「問題意識の盲腸線」殺人の追憶 因果さんの映画レビュー(感想・評価)
問題意識の盲腸線
『ほえる犬は噛まない』でも思ったが、ポン・ジュノの映画は決して単線的な形を取らない。しかし複線というわけでもない。もちろん主題のようなものはあるのだが、その節々から無数の盲腸線が伸びている。
本作の主題は連続殺人事件をめぐる警察の狂気的奔走とその空転にあるが、細かく見ていくと、さまざまな問題意識が織り込まれていることがわかる。
たとえばパク刑事とソ刑事の対比。パク刑事は誤認逮捕も辞さない腕っ節ひとつで刑事の座に這い上がった叩き上げの身である一方、ソ刑事は大都会ソウルからやってきた4大卒のエリートだ。
韓国は日本以上に学歴競争が激しい。「受験戦争敗退者はチキン屋になるしかない」などという洒落にならないブラックジョークが囁かれるほど。パク刑事とソ刑事の折り合いの悪さは、韓国の厳然たる学歴格差に由来するルサンチマンや軽蔑に根源をもつものであるだろう。

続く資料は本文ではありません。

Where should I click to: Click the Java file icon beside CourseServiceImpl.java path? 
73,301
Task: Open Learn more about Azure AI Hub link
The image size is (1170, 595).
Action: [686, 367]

二人の緊張関係は数多の捜査を経て次第に寛解していくのだが、ようやく歯車が噛み合ったかと思ったまさに次の瞬間、アメリカから犯人の精液の鑑定書類が届く。
ソ刑事はその結果を見て深く落胆するが、パク刑事にはその理由を瞬時に理解することができなかった。なぜなら書類は英語で書かれていたから。
本筋とは関係のない、ほんの些細なシーンではあるのだが、私は思わず嘆息してしまった。そして本筋の物語が具体的な解を得られぬまま幕を閉じたように、この学歴的な問題意識もまたどこかにうまく接合されるということがない。

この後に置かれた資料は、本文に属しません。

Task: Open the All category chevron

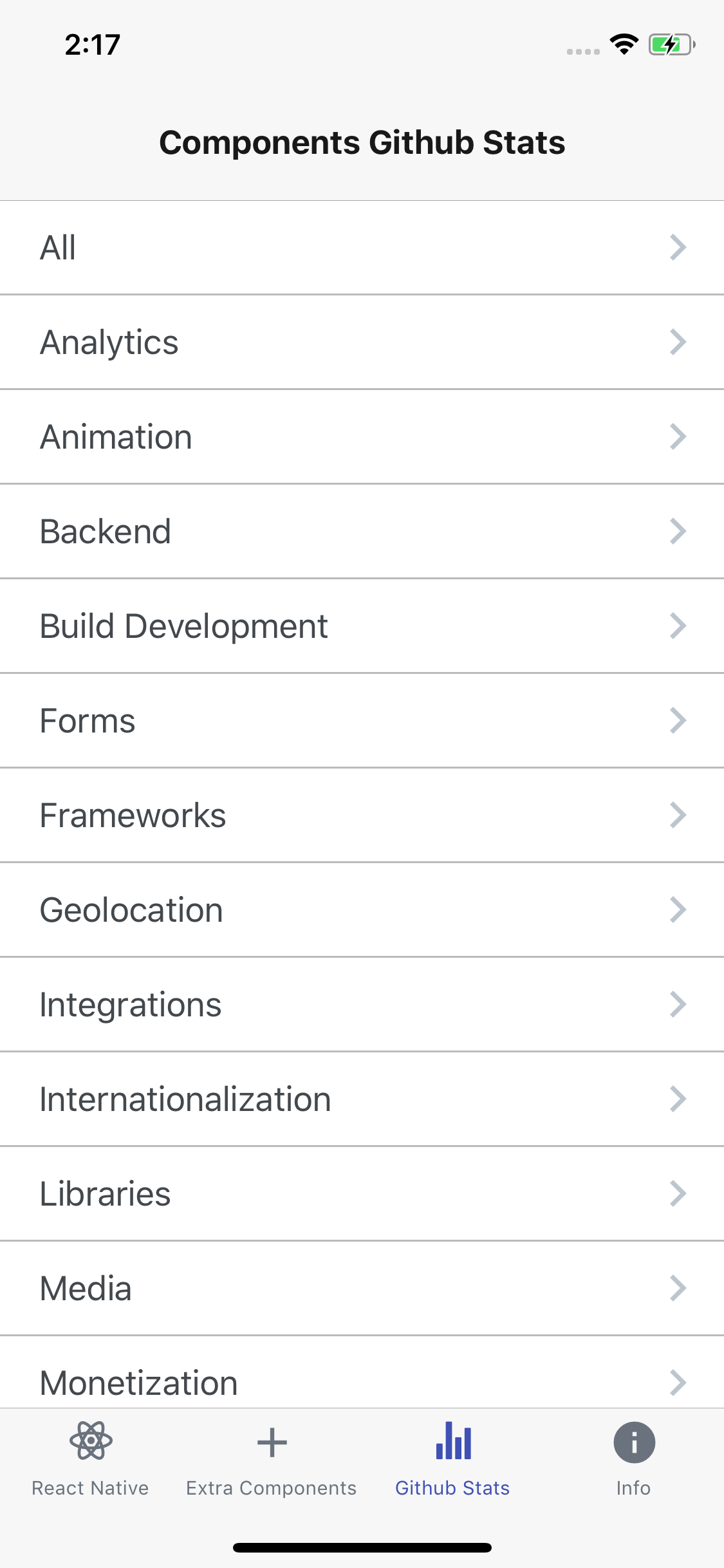Action: pos(678,248)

もちろん、学歴の問題はほんの一例であり、見方を少し変えるだけで他にもさまざまな問題意識を発見できる。地方/都会の格差、韓国/アメリカの格差、女性の地位、障害者差別、その他諸々。そしてそれらの盲腸線のどれもが、帰結を持たないまま宙吊りにされる。
ラストシーンのパク刑事の表情はとても示唆的だ。数十年前の地獄が今なお続いているという恐怖と絶望。ショットは彼の表情を真正面から捉えている。パク刑事はじっとカメラを凝視している。我々を凝視している。

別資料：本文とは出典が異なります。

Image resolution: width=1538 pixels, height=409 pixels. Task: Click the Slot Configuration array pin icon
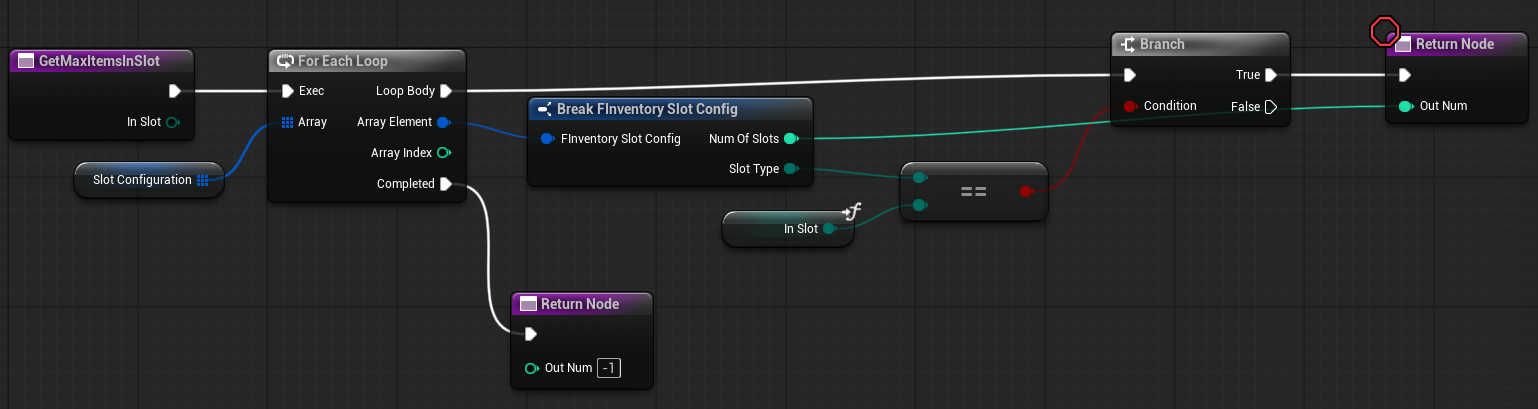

その瞬間、映画の中の世界は我々の現実と直結する。終ぞ解決をみることのなかった悲惨な物語が、その無数の盲腸線ごと我々に突きつけられる。あとはお前たちでどうにか考えてみろ、と言わんばかりに。
文芸の役割は受け手に何らかの主体的な思考を促すことに一つの本質がある。ポン・ジュノの作品が愛されてやまないのは、上記のような細やかな問題意識と大胆不敵な挑発性があるからに他ならないだろう。